Tuesday’s Note left off by promising more about Gary Ross—one of the provocative thinkers who shaped my perspective on “extreme Tarot.” He never wrote a book, but shared a lot of his ideas in the Tarot Network News, as both editor and contributor. There’s more about the TNN in a previous newsletter.
Of all the energy and innovation that bubbled up in California’s Tarot community in the last quarter of the 20th century, what’s best known today is the emergence of a new approach to reading. Generally speaking, it was a freer, more personal way of working with the cards, epitomized in Mary K. Greer’s Tarot for Your Self.
Less remembered, but equally important, was the development of a theoretical construct I’ve described as “cosmic Tarot”—in the sense of relating Tarot not just to human ideas, interests, and needs, but to the entire cosmos, meaning literally everything.
Gary Ross put it this way:.
Tarot is an ideal tool for the study of both the human psyche and the larger reality that the psyche inhabits. Each tarot image mirrors some facet of the mental and emotional landscape within, and illustrates the cosmic laws and processes that create this landscape—the ‘ground of being’ on which the psyche walks and rests.
Just as the mythic and religious archetypes of the major arcana define the human psyche, and allow us glimpses of our higher selves, so do the elemental archetypes of the court cards reveal to us our natural selves—the parts of us that partake of the powers of the elements and are rooted in the prehistoric harmonies of primitive life.
I don’t think I really understood that last line until very recently, when I saw The Cave of Forgotten Dreams—director Werner Herzog’s intimate exploration of Ice Age art. (There’s more about the film, and a reflection on “proto-Tarots” in a previous Note.)
But I did appreciate Ross’s carefully crafted way of connecting Tarot with the natural world. It’s hard to explain in a summary way, but you can get a sense of his approach from these examples . . . .
The Empress: The natural world as source, surrounding, inspiration, landscape.
The Emperor: The natural world as property, realm, dominion.
The Lovers: Adam and Eve in their original, harmonious relationship with the natural world.
The Chariot: Technical man, overcoming the wilderness and exploiting nature as resource.
The Tower: The vulnerability of the human world to the power of nature: fire, flood, quake.
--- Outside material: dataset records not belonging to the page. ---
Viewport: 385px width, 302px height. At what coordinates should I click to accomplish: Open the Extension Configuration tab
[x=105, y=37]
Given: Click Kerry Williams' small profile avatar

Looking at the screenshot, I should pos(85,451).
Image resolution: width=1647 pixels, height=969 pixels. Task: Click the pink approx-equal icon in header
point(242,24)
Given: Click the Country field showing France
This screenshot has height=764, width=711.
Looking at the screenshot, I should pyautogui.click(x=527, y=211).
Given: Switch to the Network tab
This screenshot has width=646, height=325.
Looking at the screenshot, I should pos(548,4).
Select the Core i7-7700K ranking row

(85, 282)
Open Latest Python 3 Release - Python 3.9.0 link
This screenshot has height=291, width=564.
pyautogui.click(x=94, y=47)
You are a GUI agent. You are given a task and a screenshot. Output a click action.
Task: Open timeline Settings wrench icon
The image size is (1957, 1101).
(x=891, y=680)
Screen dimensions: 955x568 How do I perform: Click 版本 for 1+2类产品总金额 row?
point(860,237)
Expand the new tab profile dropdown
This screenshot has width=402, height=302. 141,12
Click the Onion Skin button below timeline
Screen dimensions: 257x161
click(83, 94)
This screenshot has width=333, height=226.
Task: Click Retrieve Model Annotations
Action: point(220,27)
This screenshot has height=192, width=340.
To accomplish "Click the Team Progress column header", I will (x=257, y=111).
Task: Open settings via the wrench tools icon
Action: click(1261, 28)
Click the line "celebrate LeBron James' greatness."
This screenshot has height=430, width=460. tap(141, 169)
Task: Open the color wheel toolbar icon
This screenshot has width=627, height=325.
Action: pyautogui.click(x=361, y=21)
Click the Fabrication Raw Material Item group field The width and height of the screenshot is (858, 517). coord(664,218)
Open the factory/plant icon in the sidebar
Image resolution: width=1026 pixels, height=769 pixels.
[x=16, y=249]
Judgement: The interdependent evolutions of human and planetary destinies.
I’ll put the rest of Ross’s commentary on the trumps in a standalone post when there’s time, along with his novel scheme for interpreting the court cards, and as a bonus, his summary of Timothy Leary’s 8-circuit Tarot.
For tomorrow’s Note, I’ll continue the nature theme with a look at Tarot, the Gaia hypothesis, and deep ecology. To be followed on Sunday by a Tarot-focused inquiry into synchronicity, serendipity, and baseball.